Developing versus the Developed countries

Forest Developed Country - Guy Oppenheim

 

There is an old saying that “There is no beggar who never had a king in his family and no king who never had a beggar in his family. “ The saying is very much valid in the present times as far as the conditions that are prevalent in the developing countries are concerned. The history of the developed world and the ways and means that they used in order to get rich is known to everybody. Till a century back the majority of the western countries had colonized the rest of the world and gained wealth through the unfair means of plunder and booty. The countries like the Great Britain, France and to some extent the Portugal and Spain had colonized the majority of the nations in the continents of Asia, Africa and the America. The plunder of the natural resources of these nations by their rulers led to a complete imbalance between the wealth of the rulers and the ones that were being ruled. The irony is that the imperialists did not use the wealth that they amassed from the countries they ruled to develop these countries. Rather they used this wealth in order to make sure that their coffers would keep flowing with wealth.

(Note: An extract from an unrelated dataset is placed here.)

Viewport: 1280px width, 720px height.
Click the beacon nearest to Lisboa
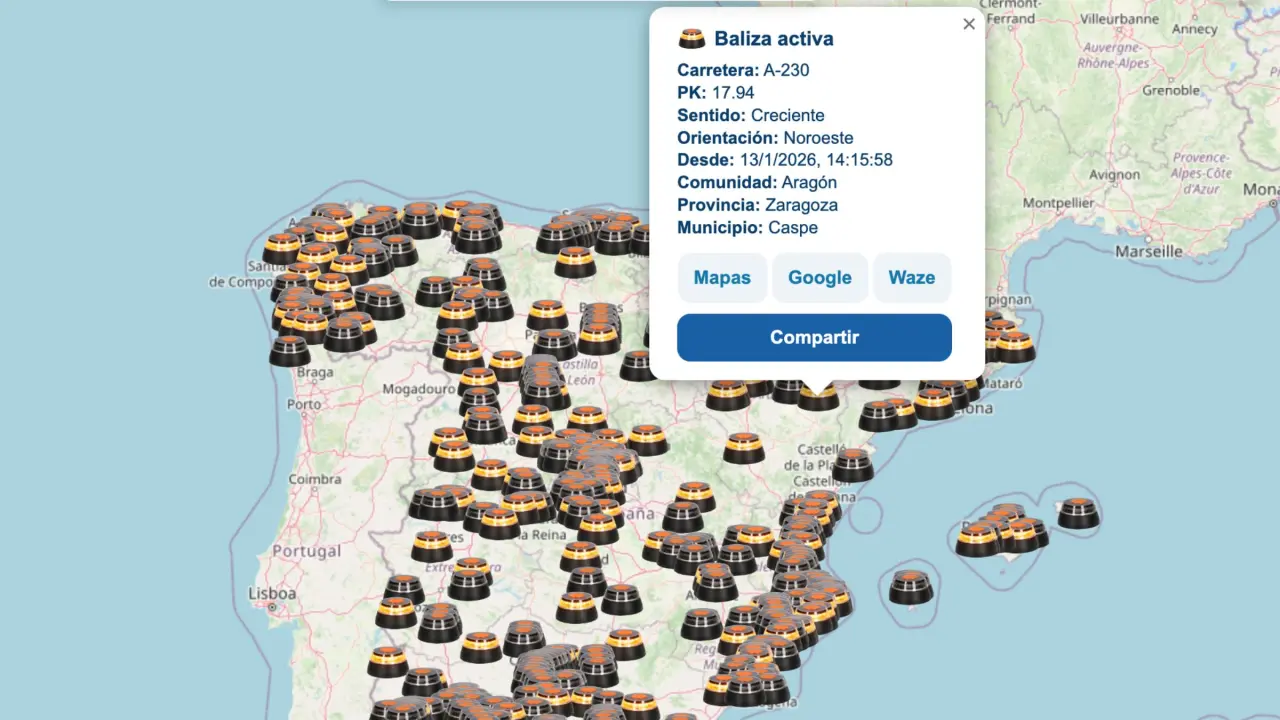[395, 613]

The result of all this is that the now in the present times there is a huge financial chasm between the developed and the developing world. While the developed world is fighting to shake off the financial problems that they are facing that are of their own making the developing countries are still struggling to get their fundamentals right. The countries like the India, China, and Brazil are going through a phase where although they are financially stable but they still have to overcome the debacles that they faced during the times of the colonization. The things like poverty, bad infrastructure, and poor health care systems are the issues that they are still struggling with.

The other major negative result of the colonization is the disputed boundaries of the developing nations. As long as the colonizers were ruling these countries they were only interested in aggrandizing their territory. But after the collapse of the imperialism, the nations that were being ruled by them are still struggling to get their boundaries right. The nations like India and Pakistan have already fought three wars over the disputed lands, the perennial conflict that we see in the Middle East between the Arab world and the Israel is still unresolved, and the war strife countries in Africa have receded into the ancient times of extreme poverty and barbarism. All of these territorial conflicts are a legacy of the times of colonization. The result is that these nations invest heavily on their defense while condoning the other important sectors like the health and education.

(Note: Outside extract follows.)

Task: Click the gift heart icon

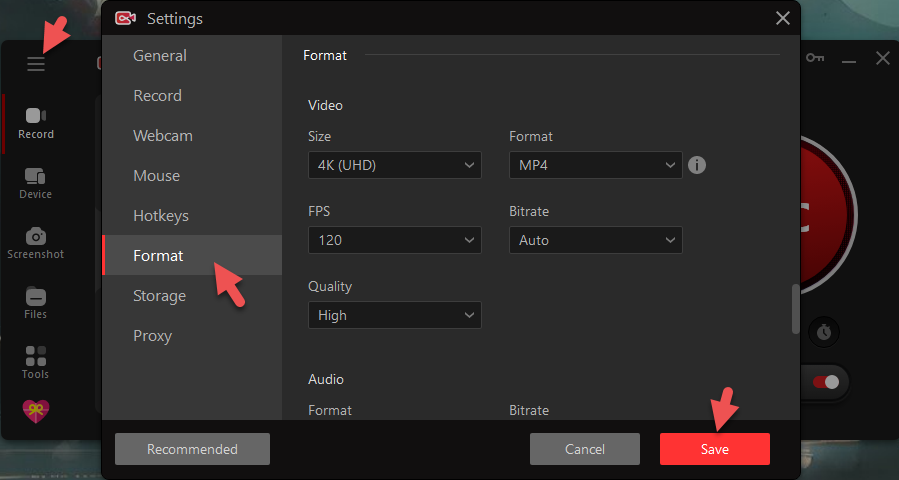Action: (36, 410)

The problems that the developing countries and the underdeveloped countries are facing are the ones that are the progeny of the times of colonization and imperialism. But the question that the world is asking is that how can the situation be improved in the developing countries. They cannot get rich in the manner the so called developed countries did. The only way in which the developing countries can grow and sustain a healthy finance is through investing their budget positively and constructively. They have to make sure that the old disputes are resolved without the use of arms that would lead to bigger investment in the other sectors like the education.

The methods that the countries like India and China are using can be seen as a way forward. They are striving to improve their financial situation by becoming the service economies. The rise of the Information technology and the concept of globalization have come as a blessing for these countries. All that they need to do is to make sure that in order to rub shoulders with the other powerful economies in the world they would have to invest wisely and think constructively.

People like Guy Oppenheim have realized this fact and already have big plans for improving the economies of the developing world. Guy Oppenheim is the Chairman of the Oppenheim Group with over 25 years’ experience as a portfolio manager, investing globally in all asset classes. He has a vision for the world of finance that is constructive and creative in tenor.